Your objective — Output every one of the records below verbatim, line for line, omitting the pictures.

Supplied data —
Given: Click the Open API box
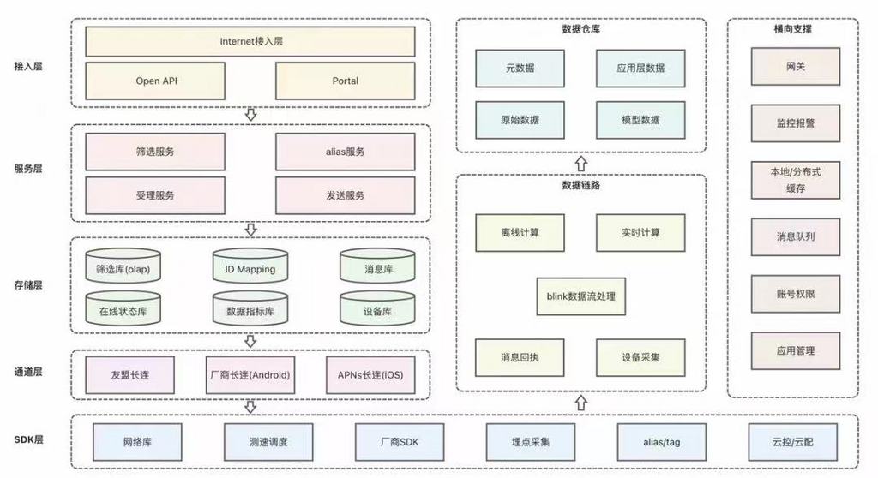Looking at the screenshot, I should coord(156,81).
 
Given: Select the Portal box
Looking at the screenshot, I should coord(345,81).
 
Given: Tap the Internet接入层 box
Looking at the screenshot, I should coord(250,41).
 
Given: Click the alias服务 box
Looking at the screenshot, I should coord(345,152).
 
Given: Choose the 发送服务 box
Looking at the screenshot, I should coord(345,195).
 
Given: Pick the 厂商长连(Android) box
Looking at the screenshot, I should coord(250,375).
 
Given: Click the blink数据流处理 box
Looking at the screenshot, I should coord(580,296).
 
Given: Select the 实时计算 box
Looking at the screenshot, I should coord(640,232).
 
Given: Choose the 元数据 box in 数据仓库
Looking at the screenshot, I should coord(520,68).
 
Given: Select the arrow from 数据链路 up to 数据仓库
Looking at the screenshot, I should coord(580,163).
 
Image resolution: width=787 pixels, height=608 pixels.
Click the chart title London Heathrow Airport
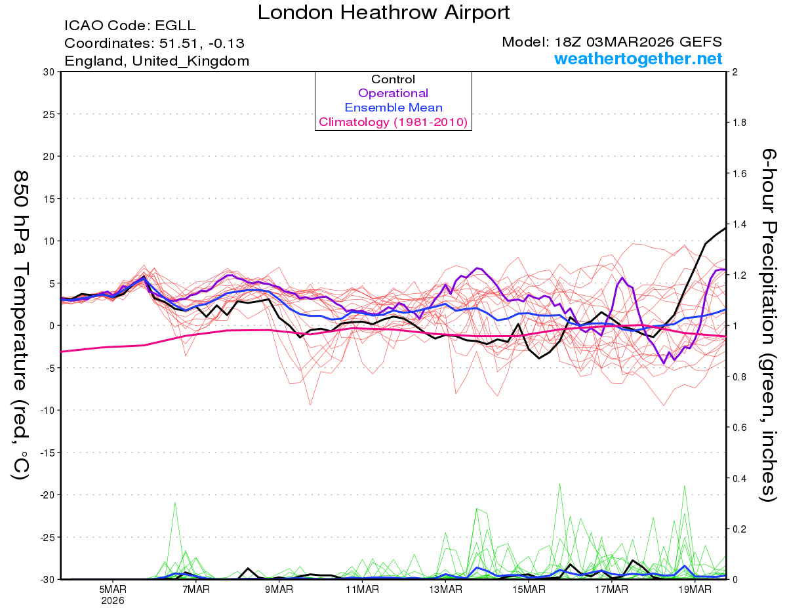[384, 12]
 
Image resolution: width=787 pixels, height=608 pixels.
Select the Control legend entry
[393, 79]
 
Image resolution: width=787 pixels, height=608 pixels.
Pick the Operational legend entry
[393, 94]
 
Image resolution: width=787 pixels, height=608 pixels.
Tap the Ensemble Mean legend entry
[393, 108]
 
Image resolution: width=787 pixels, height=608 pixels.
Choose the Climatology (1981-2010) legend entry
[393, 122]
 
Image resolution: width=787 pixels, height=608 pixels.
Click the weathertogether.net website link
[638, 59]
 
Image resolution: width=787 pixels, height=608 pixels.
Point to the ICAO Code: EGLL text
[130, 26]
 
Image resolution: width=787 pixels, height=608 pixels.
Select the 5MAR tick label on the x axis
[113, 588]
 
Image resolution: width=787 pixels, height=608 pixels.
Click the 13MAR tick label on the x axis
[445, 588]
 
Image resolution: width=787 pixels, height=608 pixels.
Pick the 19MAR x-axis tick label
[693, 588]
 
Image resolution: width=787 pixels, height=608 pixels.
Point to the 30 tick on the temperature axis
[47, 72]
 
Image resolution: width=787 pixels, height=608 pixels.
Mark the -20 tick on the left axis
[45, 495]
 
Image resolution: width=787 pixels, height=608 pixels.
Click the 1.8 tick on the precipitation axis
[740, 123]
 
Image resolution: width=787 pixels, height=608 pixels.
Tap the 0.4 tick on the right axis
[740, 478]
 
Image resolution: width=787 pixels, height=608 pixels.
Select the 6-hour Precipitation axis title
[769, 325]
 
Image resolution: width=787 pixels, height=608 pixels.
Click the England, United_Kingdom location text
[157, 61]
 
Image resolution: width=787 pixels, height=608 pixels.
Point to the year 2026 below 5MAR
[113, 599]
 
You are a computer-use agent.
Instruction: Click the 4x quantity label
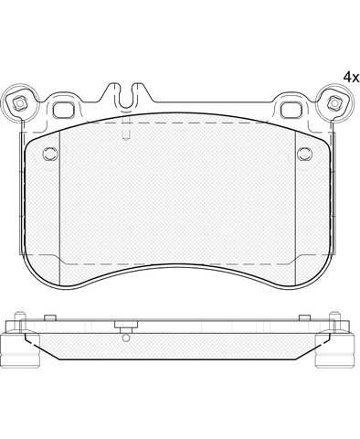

Reply —
Given: Click the Open API box
Looking at the screenshot, I should coord(156,81).
 
Given: Select the Portal box
Looking at the screenshot, I should coord(345,81).
 
Given: Tap the Internet接入层 box
Looking at the screenshot, I should coord(250,41).
 
Given: Click the alias服务 box
Looking at the screenshot, I should coord(345,152).
 
Given: Choose the 发送服务 box
Looking at the screenshot, I should coord(345,195).
 
Given: Pick the 厂商长连(Android) box
Looking at the screenshot, I should coord(250,375).
 
Given: Click the blink数据流处理 box
Looking at the screenshot, I should coord(580,296).
 
Given: Select the 实时计算 box
Looking at the screenshot, I should coord(640,232).
 
Given: Choose the 元数据 box in 数据仓库
Looking at the screenshot, I should coord(520,68).
 
Given: Select the arrow from 数据链路 up to 数据仓库
Looking at the screenshot, I should coord(580,163).
 
Image resolution: width=787 pixels, height=608 pixels.
Click the chart title London Heathrow Airport
[384, 12]
 
Image resolution: width=787 pixels, height=608 pixels.
Select the Control legend entry
[393, 79]
 
Image resolution: width=787 pixels, height=608 pixels.
Pick the Operational legend entry
[393, 94]
 
Image resolution: width=787 pixels, height=608 pixels.
Tap the Ensemble Mean legend entry
[393, 108]
 
Image resolution: width=787 pixels, height=608 pixels.
Choose the Climatology (1981-2010) legend entry
[393, 122]
 
Image resolution: width=787 pixels, height=608 pixels.
Click the weathertogether.net website link
[638, 59]
 
Image resolution: width=787 pixels, height=608 pixels.
Point to the ICAO Code: EGLL text
[130, 26]
 
Image resolution: width=787 pixels, height=608 pixels.
Select the 5MAR tick label on the x axis
[113, 588]
 
Image resolution: width=787 pixels, height=608 pixels.
Click the 13MAR tick label on the x axis
[445, 588]
 
Image resolution: width=787 pixels, height=608 pixels.
Pick the 19MAR x-axis tick label
[693, 588]
 
Image resolution: width=787 pixels, height=608 pixels.
Point to the 30 tick on the temperature axis
[47, 72]
 
Image resolution: width=787 pixels, height=608 pixels.
Mark the -20 tick on the left axis
[45, 495]
 
Image resolution: width=787 pixels, height=608 pixels.
Click the 1.8 tick on the precipitation axis
[740, 123]
 
Image resolution: width=787 pixels, height=608 pixels.
Tap the 0.4 tick on the right axis
[740, 478]
 
Image resolution: width=787 pixels, height=608 pixels.
Select the 6-hour Precipitation axis title
[769, 325]
 
Image resolution: width=787 pixels, height=608 pixels.
Click the England, United_Kingdom location text
[157, 61]
 
Image resolution: width=787 pixels, height=608 pixels.
Point to the year 2026 below 5MAR
[113, 599]
 
You are a computer-use agent.
Instruction: Click the 4x quantity label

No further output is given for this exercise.